Text shown ::
%%

With a fast-tracked drug in one hand and too little money in the other, Cambridge, MA-based Molecular Insight Pharmaceuticals (NASDAQ: [[ticker:MIPI]]) recently settled on a bond financing to get one last big cash infusion before that final dash to market. The company has been around since 1997 and is working on about half a dozen targeted radiation-based imaging agents and cancer drugs. Three of those are in trials now, and the goal is to get one to market by 2009.
Management calculated Molecular Insight would need $100 million more to reach that milestone. At the end of last week, it priced $150 million in bonds with a syndicate of institutional investors. “We had several options, but we didn’t want to have to go back to the market again before we launched,” says CEO David Barlow, “Now, we have enough money to last even beyond our first product launch.” The bonds are due in 2012.
Molecular Insight specializes in hitching radioactive particles to small-molecule drugs that are highly targeted to specific cell types. The drugs are basically vehicles to transport the radiation. The company is developing these “hot” drugs both as imaging agents that light up the target cells when viewed with a special camera and as super-precise radiation treatments for cancer. The latter application fills an important niche because “once a tumor has spread, you can’t do external beam radiation,” Barlow says.
Molecular Insight’s lead drug candidate, Azedra, is a new twist on an old treatment that combines a molecule called MIBG (metaiodobenzylguanidine) with radioactive iodine. Azedra is different because, thanks to the company’s proprietary labeling technology, it contains less unnecessary “cold” or non-radioactive drug. According to Barlow, that means it delivers a bigger payload with fewer side effects.
MIBG homes in directly on neuroendocrine tumors—a rare form of cancer that secretes hormones—where it delivers its radioactive payload. The old MIBG/iodine treatment has long been approved in Europe, but no one has ever tried to sell it in the U.S., probably because it addresses such a small market and because the patent is old. A small amount of the treatment was formerly available here for compassionate use, Barlow says, but even that source dried up 2005, leaving U.S. patients with no access at all. Not surprisingly, Azedra has been given fast track status by the FDA. And because there are relatively few patients with neuroendocrine tumors it has also been given orphan status which means, among other things, that the clinical trials of the drug may involve as few as a dozen subjects.
So why bother to develop an old drug (or at least a new version of one) for a rare disease?

%%

Records from a data collection:
%%

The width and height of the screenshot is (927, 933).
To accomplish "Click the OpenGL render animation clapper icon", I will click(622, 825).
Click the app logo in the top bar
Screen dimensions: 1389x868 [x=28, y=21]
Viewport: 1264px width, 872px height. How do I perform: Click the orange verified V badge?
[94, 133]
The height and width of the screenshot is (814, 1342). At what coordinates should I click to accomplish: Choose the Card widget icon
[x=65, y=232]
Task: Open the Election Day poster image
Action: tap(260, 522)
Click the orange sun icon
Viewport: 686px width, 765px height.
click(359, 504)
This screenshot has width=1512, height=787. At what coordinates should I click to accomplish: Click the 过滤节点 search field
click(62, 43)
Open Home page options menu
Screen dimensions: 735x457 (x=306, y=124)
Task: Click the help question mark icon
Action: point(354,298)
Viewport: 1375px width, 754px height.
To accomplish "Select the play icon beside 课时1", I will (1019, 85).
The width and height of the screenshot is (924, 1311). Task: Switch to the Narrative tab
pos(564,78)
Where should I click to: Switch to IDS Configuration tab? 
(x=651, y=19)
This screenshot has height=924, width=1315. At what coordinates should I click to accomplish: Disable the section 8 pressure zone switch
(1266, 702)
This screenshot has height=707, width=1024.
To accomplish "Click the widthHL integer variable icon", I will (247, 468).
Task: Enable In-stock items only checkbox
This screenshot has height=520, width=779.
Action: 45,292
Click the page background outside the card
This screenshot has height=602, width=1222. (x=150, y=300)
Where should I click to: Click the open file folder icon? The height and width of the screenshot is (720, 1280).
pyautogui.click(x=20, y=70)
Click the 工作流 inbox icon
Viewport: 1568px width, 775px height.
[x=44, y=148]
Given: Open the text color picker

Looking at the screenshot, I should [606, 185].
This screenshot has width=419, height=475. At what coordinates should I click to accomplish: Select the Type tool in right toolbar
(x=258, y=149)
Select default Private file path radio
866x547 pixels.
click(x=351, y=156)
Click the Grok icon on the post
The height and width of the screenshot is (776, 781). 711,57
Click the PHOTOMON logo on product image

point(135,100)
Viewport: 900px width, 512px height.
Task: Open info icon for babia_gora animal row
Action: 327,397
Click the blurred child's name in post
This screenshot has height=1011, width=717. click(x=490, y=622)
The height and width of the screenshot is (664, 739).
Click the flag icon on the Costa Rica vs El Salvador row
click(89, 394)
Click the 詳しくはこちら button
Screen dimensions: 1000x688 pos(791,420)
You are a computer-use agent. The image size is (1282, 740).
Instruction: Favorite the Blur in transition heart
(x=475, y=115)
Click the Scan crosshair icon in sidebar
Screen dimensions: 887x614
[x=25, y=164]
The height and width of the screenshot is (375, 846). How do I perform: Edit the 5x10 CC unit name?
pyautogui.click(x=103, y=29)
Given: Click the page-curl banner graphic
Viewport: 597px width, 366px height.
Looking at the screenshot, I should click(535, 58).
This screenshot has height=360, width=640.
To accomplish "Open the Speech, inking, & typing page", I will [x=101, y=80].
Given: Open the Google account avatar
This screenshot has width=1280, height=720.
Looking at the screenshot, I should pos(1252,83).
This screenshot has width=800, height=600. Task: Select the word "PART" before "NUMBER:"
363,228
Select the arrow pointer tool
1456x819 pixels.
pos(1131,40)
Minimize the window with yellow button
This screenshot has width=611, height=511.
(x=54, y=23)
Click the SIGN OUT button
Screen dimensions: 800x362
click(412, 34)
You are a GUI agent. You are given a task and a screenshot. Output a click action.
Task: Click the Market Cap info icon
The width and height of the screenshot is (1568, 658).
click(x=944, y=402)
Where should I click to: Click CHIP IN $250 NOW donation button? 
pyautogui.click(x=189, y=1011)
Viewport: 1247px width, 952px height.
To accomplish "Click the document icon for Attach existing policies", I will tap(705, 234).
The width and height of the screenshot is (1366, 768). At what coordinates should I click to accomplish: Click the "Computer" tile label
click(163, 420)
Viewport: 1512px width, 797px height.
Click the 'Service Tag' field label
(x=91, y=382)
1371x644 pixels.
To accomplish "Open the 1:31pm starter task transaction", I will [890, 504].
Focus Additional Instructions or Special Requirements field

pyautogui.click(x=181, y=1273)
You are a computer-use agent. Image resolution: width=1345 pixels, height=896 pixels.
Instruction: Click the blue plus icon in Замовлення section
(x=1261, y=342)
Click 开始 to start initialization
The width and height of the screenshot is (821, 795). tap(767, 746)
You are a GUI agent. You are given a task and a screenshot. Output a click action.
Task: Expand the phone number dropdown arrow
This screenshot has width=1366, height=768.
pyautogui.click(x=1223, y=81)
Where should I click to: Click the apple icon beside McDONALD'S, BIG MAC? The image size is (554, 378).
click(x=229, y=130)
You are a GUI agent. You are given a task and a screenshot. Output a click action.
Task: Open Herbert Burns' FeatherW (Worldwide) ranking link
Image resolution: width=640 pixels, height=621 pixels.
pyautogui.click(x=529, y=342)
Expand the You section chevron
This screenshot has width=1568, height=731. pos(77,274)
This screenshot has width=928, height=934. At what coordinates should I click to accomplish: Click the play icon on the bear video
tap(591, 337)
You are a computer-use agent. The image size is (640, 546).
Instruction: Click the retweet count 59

%%

Extend the article on Molecular Insight Pharmaceuticals and its drug Azedra, picking up after its closing question.

Result for this exercise ::
Well, Genzyme and others have shown there is money to be made in orphan diseases. Patients with advanced neuroendocrine cancer have no existing treatment options (which means Molecular Insight has a clear market opportunity), and the firm has plans to test the drug in other cancers too. Barlow says it is also protected from competition should anyone finally decide to market the old version of the drug here in the U.S., because Molecular Insight’s labeling technique is covered by newer patents and because Azedra should, he says, outperform the older drug.
The drug is only in Phase 1 U.S. trials now, but is scheduled to move quickly. “Our charge is just to show [Azedra] has the same performance as the approved drug,” says John Babich, president, chief scientific officer, and one of the company’s founders. Given that it’s fast tracked, if the drug truly works better than the old version it should be reasonable to get it approved by 2009.
But the real payoff will be if Molecular Insight can build momentum for its entire pipeline of radiolabeled small molecules. Cancer is probably the most crowded market out there for new drugs right now, but a couple of recently approved radioactive antibodies, Bexxar (GlaxoSmithKline) and Zevalin (Biogen Idec), have shown the targeted radioactivity approach can be remarkably effective. Those drugs only treat blood-born cancers, however, and Babich thinks that in most other cancers, small molecules will work better than the much larger antibodies.
“To get into solid tumors, drugs have to find their way out of circulation into the tissue, and the vasculature creates pressures that push large molecules back,” Babich explains. “Using an antibody is like trying to launch a Hobie Cat into the wind. Meanwhile, we’re just throwing a football into it.”